* **Aim of the exercise**:
Copy every line of the material exactly as it stands.

* **Listed entries**:

************

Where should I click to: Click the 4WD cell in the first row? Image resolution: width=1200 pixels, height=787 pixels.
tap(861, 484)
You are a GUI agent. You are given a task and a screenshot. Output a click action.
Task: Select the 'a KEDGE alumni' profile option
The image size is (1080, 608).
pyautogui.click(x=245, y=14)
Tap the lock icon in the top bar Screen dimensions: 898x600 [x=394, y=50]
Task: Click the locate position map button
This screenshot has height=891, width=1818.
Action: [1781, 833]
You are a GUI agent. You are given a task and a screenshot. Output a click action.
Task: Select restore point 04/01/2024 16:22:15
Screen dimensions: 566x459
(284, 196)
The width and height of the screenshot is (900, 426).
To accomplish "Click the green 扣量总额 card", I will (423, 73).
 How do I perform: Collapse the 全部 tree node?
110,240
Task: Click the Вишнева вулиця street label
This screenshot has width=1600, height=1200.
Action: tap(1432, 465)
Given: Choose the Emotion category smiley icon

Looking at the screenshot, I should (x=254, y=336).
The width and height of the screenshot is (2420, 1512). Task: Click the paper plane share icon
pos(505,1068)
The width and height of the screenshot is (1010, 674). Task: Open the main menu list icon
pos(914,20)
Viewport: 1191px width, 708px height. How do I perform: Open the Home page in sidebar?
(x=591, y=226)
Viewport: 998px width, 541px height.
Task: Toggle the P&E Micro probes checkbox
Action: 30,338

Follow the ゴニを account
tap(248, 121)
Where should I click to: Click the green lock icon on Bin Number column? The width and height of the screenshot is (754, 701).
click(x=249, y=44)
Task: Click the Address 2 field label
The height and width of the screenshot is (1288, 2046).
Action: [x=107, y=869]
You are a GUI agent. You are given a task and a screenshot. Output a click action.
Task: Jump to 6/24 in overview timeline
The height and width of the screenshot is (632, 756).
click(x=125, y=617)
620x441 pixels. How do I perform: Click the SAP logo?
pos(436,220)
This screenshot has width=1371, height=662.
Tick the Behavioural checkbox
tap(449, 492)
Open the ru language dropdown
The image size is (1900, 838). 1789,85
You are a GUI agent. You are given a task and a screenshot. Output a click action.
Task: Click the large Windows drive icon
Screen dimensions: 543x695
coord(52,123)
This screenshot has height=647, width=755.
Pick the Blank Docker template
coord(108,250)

************

* **Solution for this problem**:
Where should I click to: Click the 4WD cell in the first row? Image resolution: width=1200 pixels, height=787 pixels.
tap(861, 484)
You are a GUI agent. You are given a task and a screenshot. Output a click action.
Task: Select the 'a KEDGE alumni' profile option
The image size is (1080, 608).
pyautogui.click(x=245, y=14)
Tap the lock icon in the top bar Screen dimensions: 898x600 [x=394, y=50]
Task: Click the locate position map button
This screenshot has height=891, width=1818.
Action: [1781, 833]
You are a GUI agent. You are given a task and a screenshot. Output a click action.
Task: Select restore point 04/01/2024 16:22:15
Screen dimensions: 566x459
(284, 196)
The width and height of the screenshot is (900, 426).
To accomplish "Click the green 扣量总额 card", I will (423, 73).
 How do I perform: Collapse the 全部 tree node?
110,240
Task: Click the Вишнева вулиця street label
This screenshot has width=1600, height=1200.
Action: tap(1432, 465)
Given: Choose the Emotion category smiley icon

Looking at the screenshot, I should (x=254, y=336).
The width and height of the screenshot is (2420, 1512). Task: Click the paper plane share icon
pos(505,1068)
The width and height of the screenshot is (1010, 674). Task: Open the main menu list icon
pos(914,20)
Viewport: 1191px width, 708px height. How do I perform: Open the Home page in sidebar?
(x=591, y=226)
Viewport: 998px width, 541px height.
Task: Toggle the P&E Micro probes checkbox
Action: 30,338

Follow the ゴニを account
tap(248, 121)
Where should I click to: Click the green lock icon on Bin Number column? The width and height of the screenshot is (754, 701).
click(x=249, y=44)
Task: Click the Address 2 field label
The height and width of the screenshot is (1288, 2046).
Action: [x=107, y=869]
You are a GUI agent. You are given a task and a screenshot. Output a click action.
Task: Jump to 6/24 in overview timeline
The height and width of the screenshot is (632, 756).
click(x=125, y=617)
620x441 pixels. How do I perform: Click the SAP logo?
pos(436,220)
This screenshot has width=1371, height=662.
Tick the Behavioural checkbox
tap(449, 492)
Open the ru language dropdown
The image size is (1900, 838). 1789,85
You are a GUI agent. You are given a task and a screenshot. Output a click action.
Task: Click the large Windows drive icon
Screen dimensions: 543x695
coord(52,123)
This screenshot has height=647, width=755.
Pick the Blank Docker template
coord(108,250)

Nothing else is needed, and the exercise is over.